# Advice on fishing equipment please (newbie)



## osborne311 (Aug 1, 2011)

Appreciate any help. Have been an avid fisherman all my life up north in the fresh water. Have done my share of surf fishing (pretty much limited to vacations on dauphin island for whiting), charters offshore for snapper and some bay dock fishing for specks.

That said. I am very limited as to what I have actually been able to fish for and time doing it. I also have not really kept up on salt water equipment since I lived so far north. Will be moving to Pensacola area in about a month and I am ready to start adding to the fishing equipment.

I need advice. Good rod reel combos for serious surf / kayak fishing for specks, whiting, pomps, macks, blues and perhaps a big set up for sharks.

If you invited some guy to go on your boat inshore fishing what would you expect him to bring along in the way of his own tackle if you did not have any to spare? rod / reel combos and general tackle.

Same question if that is an offshore trip.

I really appreciate the help and figure with different opinions I can make things meet in the middle and be as smart as I can about spending some cash on new or used equipment.

Thanks again - this forum has been a lifesaver in our prep to move to that wonderful area.


----------



## Ocean Master (May 20, 2008)

Welcome to Pensacola.

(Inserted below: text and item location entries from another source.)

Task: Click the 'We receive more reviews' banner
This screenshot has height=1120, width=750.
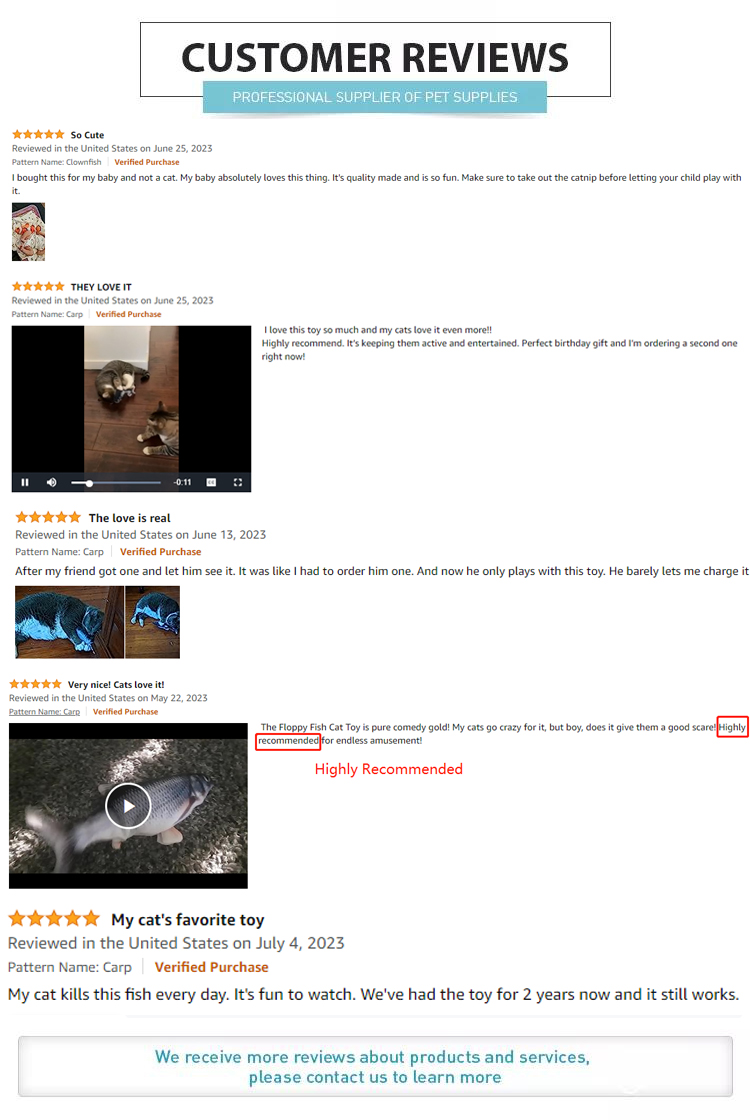Action: pos(375,1066)
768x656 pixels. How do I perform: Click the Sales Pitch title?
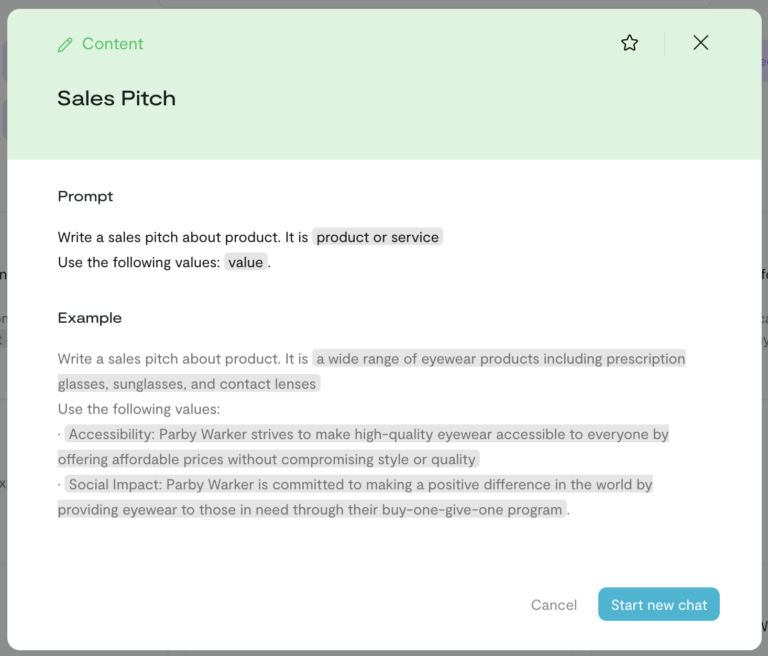coord(116,98)
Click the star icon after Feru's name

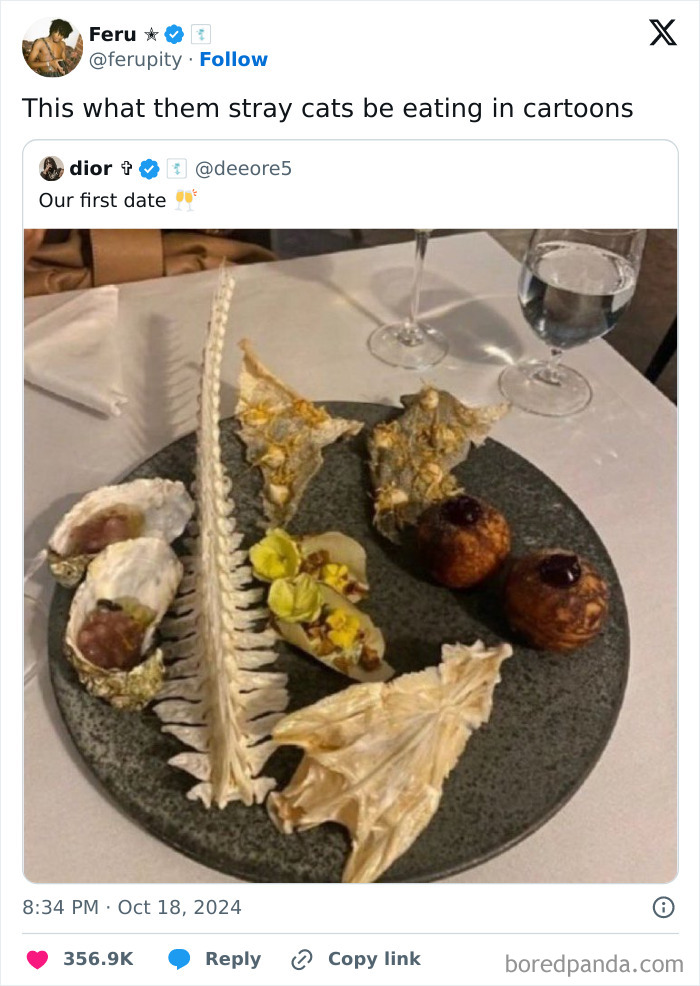(x=154, y=33)
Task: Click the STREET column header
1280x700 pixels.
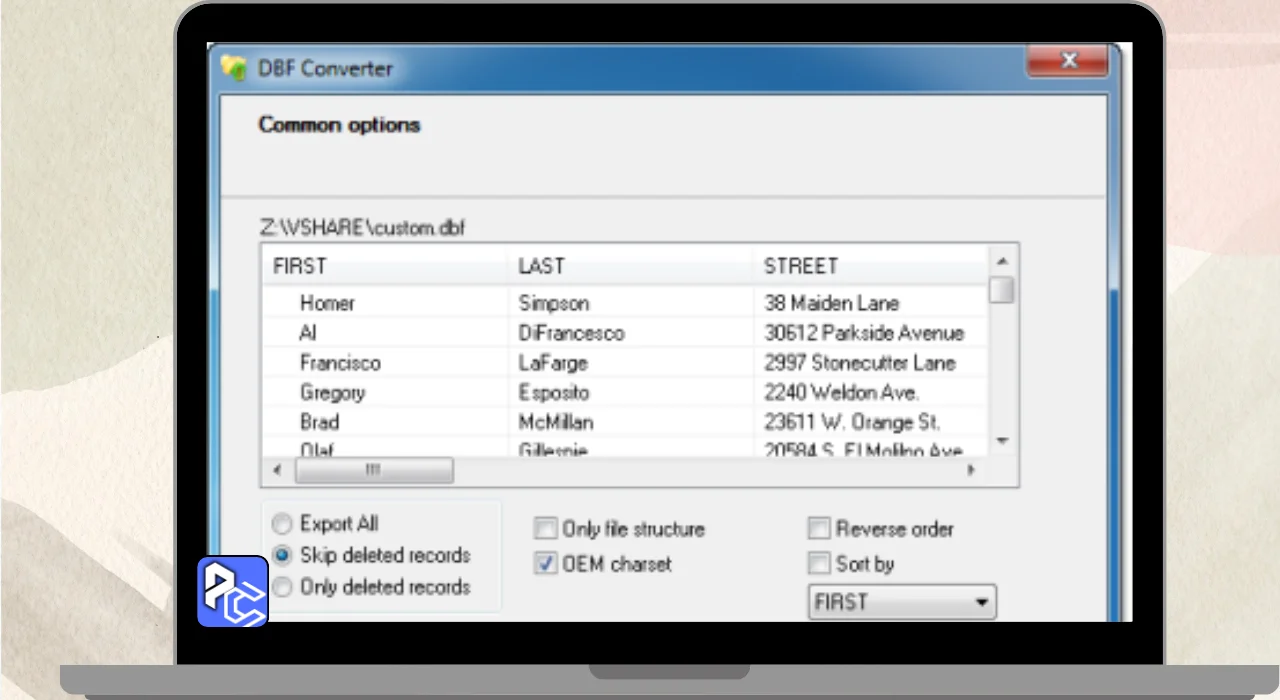Action: (870, 266)
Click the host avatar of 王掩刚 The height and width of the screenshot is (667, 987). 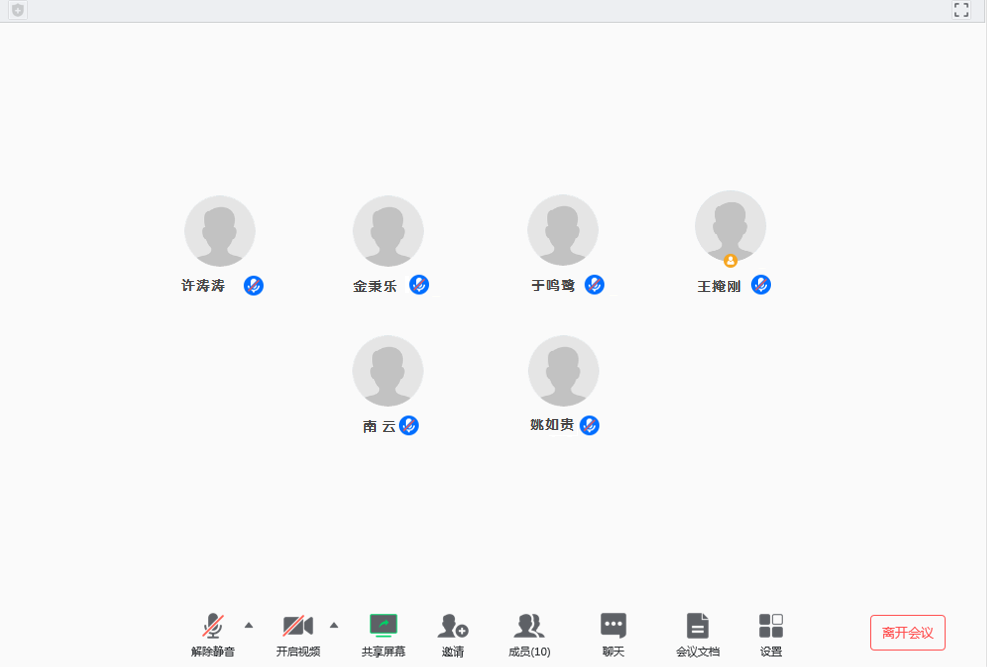(730, 227)
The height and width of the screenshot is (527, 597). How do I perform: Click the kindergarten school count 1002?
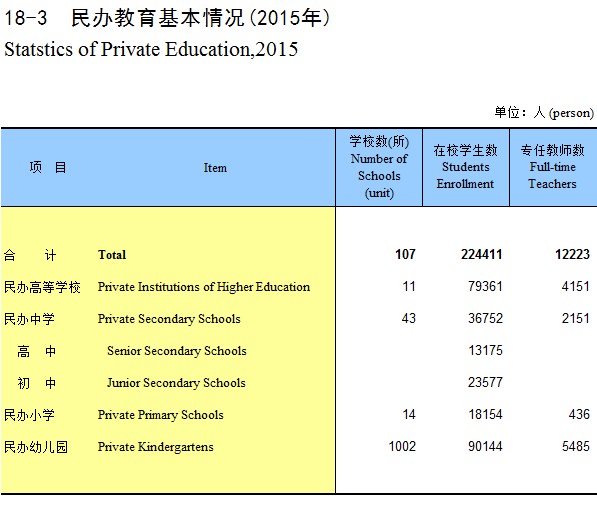[x=402, y=446]
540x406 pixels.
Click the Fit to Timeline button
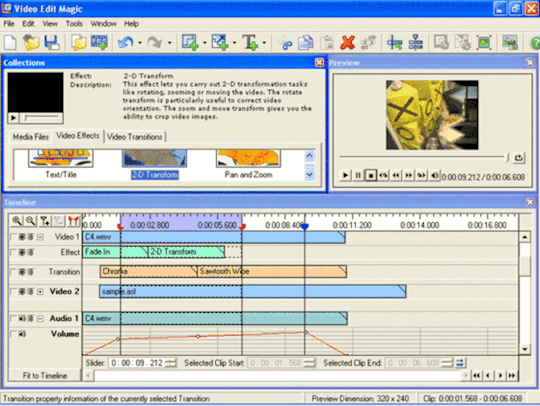pos(45,375)
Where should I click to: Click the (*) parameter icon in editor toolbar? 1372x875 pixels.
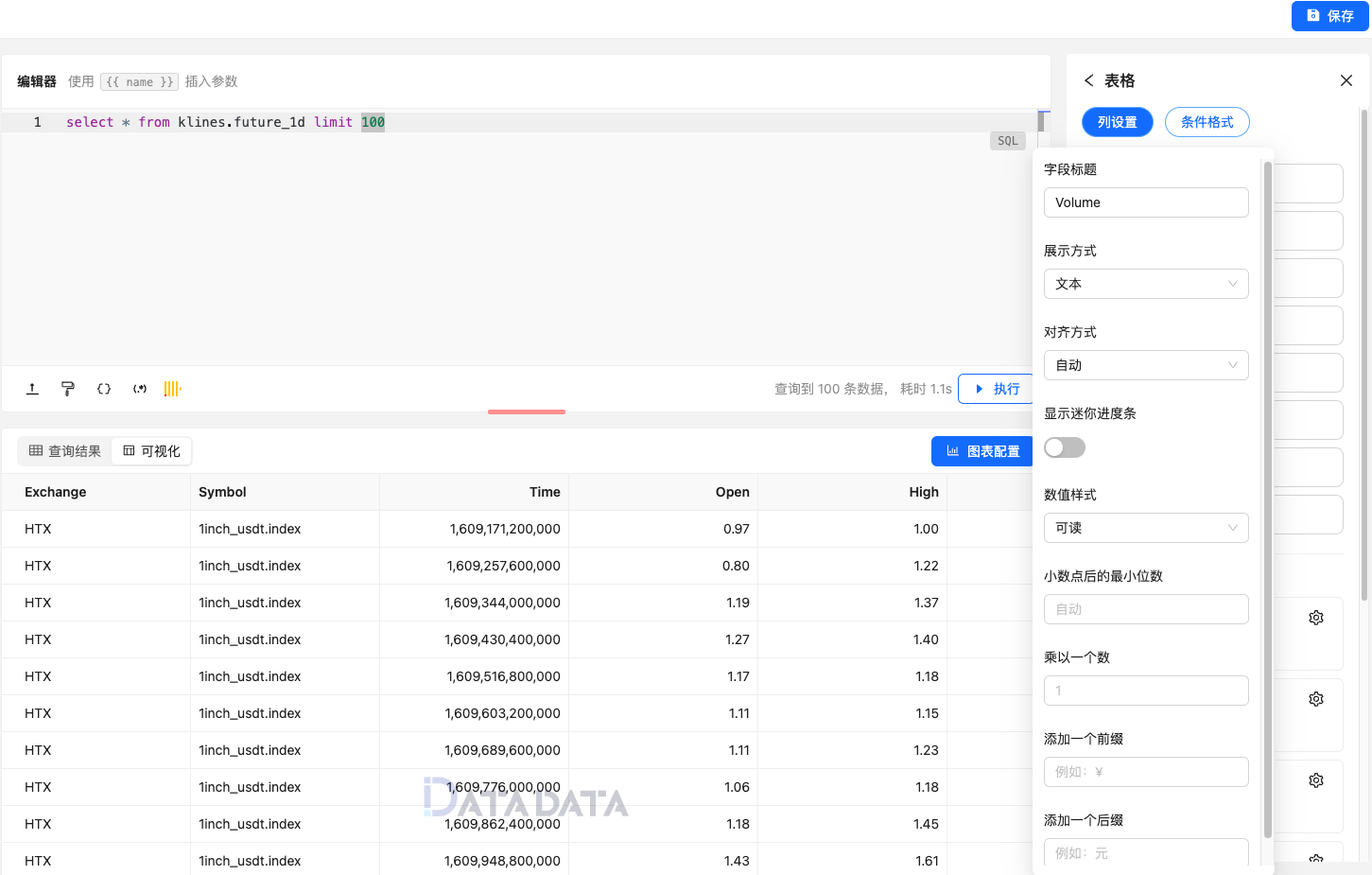(x=139, y=388)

You might just browse the forum and see what type of tackle most are using for inshore and offshore. Your question can bring thousands of answers. 

For inshore a 3000 to 4000 reel size is good for all around fishing. There are way to many reels to suggest just one. For offshore we would need to know what type of fishing you would be doing the most. You mentioned Snapper. I now use spinning reels most of the time b/c we always chum the fish to the top. I still have plenty of conventional bottom setups but we use them for Grouper and other larger fish. 

When you get here contact me here on the forum. I have allot of rod and reel conbo's that don't get used. I can also show you what we use fishing off the dock,inshore and offshore.

I am by far not the only one on the forum that can help you. Most everyone here will go out of their way to accomadate you and your family to fishing in Pensacola.

Welcome...!!


----------